A June convertible note offering severely diluted the fixed shares, Acreage said Monday, making them worthless at Canopy’s current $3.90 share price. The company provided a sliding scale showing fixed shareholders would only start receiving value if Canopy’s stock rises above $5.
“As a result of the material impact of the Offering it is anticipated that the current holders of Fixed Shares will receive zero value upon closing of the Acquisitions,” Acreage said in a statement.
The deal’s completion would mark the end of a complex, years-long transaction first announced in 2019 when Canopy agreed to buy Acreage for about $3.4 billion, betting on U.S. legalization. Those early consolidation wagers have mostly soured since, with deal terms repeatedly revised as cannabis stocks plunged and federal legislative efforts lulled.

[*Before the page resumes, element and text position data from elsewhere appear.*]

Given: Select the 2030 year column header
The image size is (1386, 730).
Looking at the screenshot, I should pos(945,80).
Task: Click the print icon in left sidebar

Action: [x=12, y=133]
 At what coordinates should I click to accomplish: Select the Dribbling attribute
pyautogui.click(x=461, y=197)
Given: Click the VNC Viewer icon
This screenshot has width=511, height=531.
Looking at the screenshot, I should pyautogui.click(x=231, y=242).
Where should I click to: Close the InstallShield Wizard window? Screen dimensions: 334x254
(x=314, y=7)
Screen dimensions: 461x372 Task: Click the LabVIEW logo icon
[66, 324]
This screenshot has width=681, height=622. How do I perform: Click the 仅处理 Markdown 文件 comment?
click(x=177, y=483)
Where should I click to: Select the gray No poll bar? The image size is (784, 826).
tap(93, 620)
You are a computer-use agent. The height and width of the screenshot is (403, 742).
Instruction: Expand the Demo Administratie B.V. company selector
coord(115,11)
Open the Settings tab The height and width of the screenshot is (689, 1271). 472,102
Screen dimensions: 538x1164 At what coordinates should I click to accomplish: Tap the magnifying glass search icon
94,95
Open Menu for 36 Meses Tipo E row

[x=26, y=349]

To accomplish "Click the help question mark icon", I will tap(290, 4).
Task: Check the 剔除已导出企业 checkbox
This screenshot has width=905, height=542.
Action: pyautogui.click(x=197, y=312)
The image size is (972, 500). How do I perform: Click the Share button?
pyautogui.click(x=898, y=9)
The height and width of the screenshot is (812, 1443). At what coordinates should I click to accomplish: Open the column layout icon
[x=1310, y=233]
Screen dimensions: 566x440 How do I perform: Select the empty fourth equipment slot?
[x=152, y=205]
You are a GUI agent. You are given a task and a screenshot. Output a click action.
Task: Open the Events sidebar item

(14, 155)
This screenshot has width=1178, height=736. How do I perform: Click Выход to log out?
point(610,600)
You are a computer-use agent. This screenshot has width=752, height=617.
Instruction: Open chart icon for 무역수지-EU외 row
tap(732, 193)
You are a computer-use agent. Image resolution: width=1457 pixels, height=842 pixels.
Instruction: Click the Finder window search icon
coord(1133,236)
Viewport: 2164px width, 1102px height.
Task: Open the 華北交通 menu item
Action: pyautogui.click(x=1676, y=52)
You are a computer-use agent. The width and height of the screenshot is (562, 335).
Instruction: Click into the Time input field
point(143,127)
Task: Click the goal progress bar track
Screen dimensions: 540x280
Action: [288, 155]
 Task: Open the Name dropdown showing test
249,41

Acreage reported a $22.2 million third-quarter loss as revenue fell 30% to $39.6 million. As of Sept. 30, the firm carried $274.6 million in total debt. Earlier this month, Canopy posted a C$128 million loss on declining revenue of C$73.9 million.
“We remain highly optimistic about the momentum building within Canopy USA,” Canopy CEO David Klein said on an earnings call earlier this month, noting plans to leverage Acreage’s assets alongside recently acquired brands Wana and Jetty.
Klein, who plans to step down by March, said Canopy is focused on “deeper, not wider” U.S. market penetration through its Canopy USA subsidiary. The Canadian firm’s worked to shore up its finances, prepaying $100 million in debt last month.
Acreage’s floating shareholders will still get 0.045 Canopy shares per share held when the deal closes, expected in mid-December.